Fait notable : les paroles de l’opening sont en anglais, une manière d’englober la plupart des spectateurs rapidement dans l’histoire en utilisant la langue universelle. L’opening We Were Lovers était considéré comme avant-gardiste pour son temps, en 2004, et reçu donc un accueil mitigé. Pour comparer avec une œuvre récente, l’anime Vinland Saga possède un générique en anglais (MUKANJYO de Survive Said The Prophet) qui a reçu des éloges pour sa puissance et son adéquation avec l’ambiance épique de la série, preuve que les habitudes des fans d’anime ont évolué en 20 ans.

Une adaptation intergalactique

Le Compte et Albert de Morcerf

L’intrigue de Gankutsuou reste néanmoins fidèle aux thèmes centraux du roman : la vengeance, la trahison et la rédemption.

Cependant, elle est racontée principalement du point de vue d’Albert de Morcerf, l’outil qui permettra au Comte de se hisser dans la haute société.
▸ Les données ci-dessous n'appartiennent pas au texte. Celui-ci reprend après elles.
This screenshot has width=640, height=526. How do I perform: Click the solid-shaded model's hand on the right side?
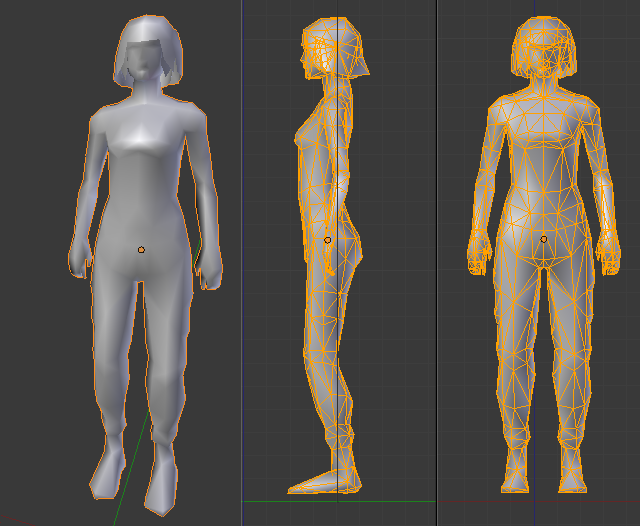(210, 270)
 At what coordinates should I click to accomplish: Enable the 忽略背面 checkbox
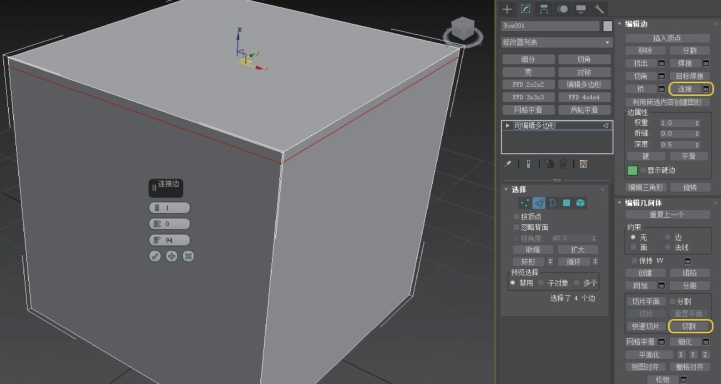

Albert, fils du traître Fernand Mondego, devient le véritable protagoniste, offrant un point de vue jeune et naïf sur le monde complexe et souvent cruel des adultes.

Le point de vue d’Albert permet d’explorer de manière plus intime l’impact des actions du Comte de Monte-Cristo sur les jeunes générations, soulignant les thèmes de l’innocence perdue et de la désillusion.

De plus, ce changement de perspective, du Comte dans le roman original vers Albert dans l’anime, permet une exploration différente des personnages et de leurs motivations, tout en donnant au spectateur une vision plus nuancée du Comte, parfois dépeint de manière plus sombre et ambivalente.

L’élément de science-fiction apporte une nouvelle dimension à l’histoire, non seulement en modernisant le cadre, mais aussi en enrichissant les thèmes de trahison, de vengeance, et de rédemption. L’univers futuriste de Gankutsuou est peuplé de technologies avancées, de voyages spatiaux et de planètes lointaines, ce qui accentue l’aspect épique de la quête de vengeance du Comte.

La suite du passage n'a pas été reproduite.